The incident seems likely to bolster the arguments of defense budget hawks, especially when it comes to aerospace and maritime systems that are important to countering China. These could include radars and satellites for monitoring threats, cyber defenses, anti-missile systems and more.
The Armed Services committees in both chambers have been looking to refocus attention on the threat from Beijing — not to diminish support for backing Ukraine’s war against Russian aggression but in addition to that challenge, aides say.
On Thursday, all senators are invited to a classified briefing on the Chinese surveillance balloon, according to a spokesman for Senate Majority Leader Charles E. Schumer, D-N.Y.
Meanwhile, Sen. Jon Tester, chairman of the Senate Defense Appropriations Subcommittee, has promised a hearing of that panel focused on the Chinese balloon incursion.
The Montana Democrat’s state, which is home to many of the Air Force’s land-based nuclear missiles, was one of the first U.S. states to be overflown by the Chinese balloon.
“I will be pulling people before my committee to get real answers on how this happened, and how we can prevent it from ever happening again,” Tester said in a Friday statement.
Debris in the ocean
The Chinese balloon that lofted across America last week was some 200 feet tall and carried at its base a set of equipment the size of a regional commercial jet that weighed “a couple of thousand pounds” and would have posed a risk to citizens if it had been downed over land, VanHerck said. It might have also contained self-destructive explosives, he noted.
As the balloon overflew America, the U.S. military was able to shield its assets from the balloon’s spying apparatus, VanHerck said, without elaborating as to how.

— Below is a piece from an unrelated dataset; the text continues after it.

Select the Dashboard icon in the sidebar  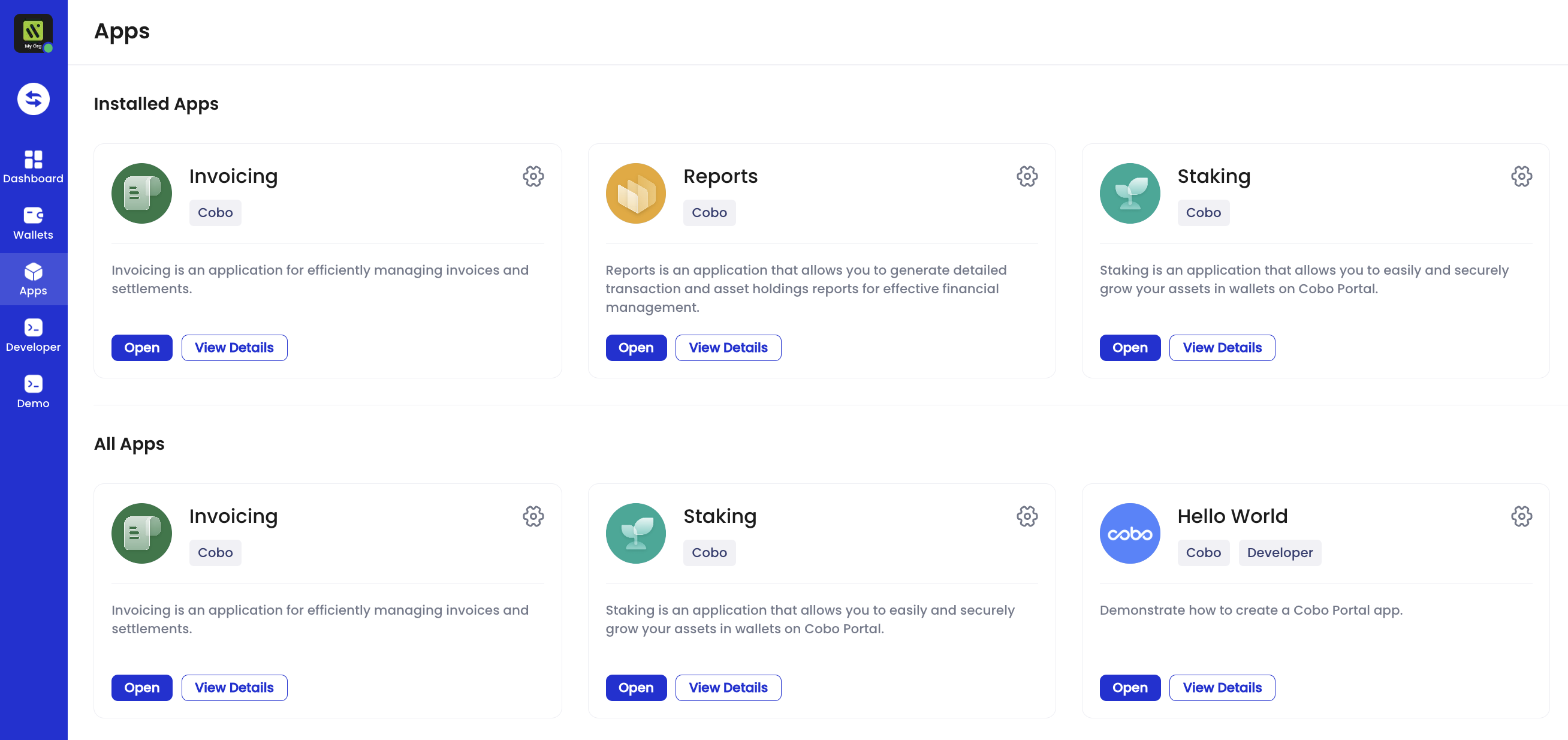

Meanwhile, U.S. military and intelligence agencies were able to gather information about the Chinese balloon, including its “transmission capabilities,” the general said.
On Sunday, the waters off South Carolina where the remnants of the balloon’s cargo had fallen the previous day were still too rough to try to collect debris, VanHerck said.
But on Monday morning, ships with the U.S. Navy and Coast Guard, joined by personnel from other agencies, including FBI counterintelligence agents, were able to begin collecting the debris in an area of water the general described as “15 football fields by 15 football fields.” The ships had one or more unmanned underwater vessels, he said.
Explosive ordnance disposal teams were also involved because of the possibility of explosives in the water.
It sounded as if the retrieval process could take days, but VanHerck did not put a timeline on it.
Also on Monday, John Kirby, chief spokesman for the White House National Security Council, told reporters the balloon had further damaged already “tense” relations between the U.S. and China. Amid the incursion, the State Department announced that Secretary of State Antony Blinken would postpone a planned visit to Beijing.
“This balloon incident has done nothing to help improve the U.S.-China bilateral relationship,” Kirby said. “And now’s just not the appropriate time for us to have those sort of face-to-face discussions with them on larger diplomatic issues.”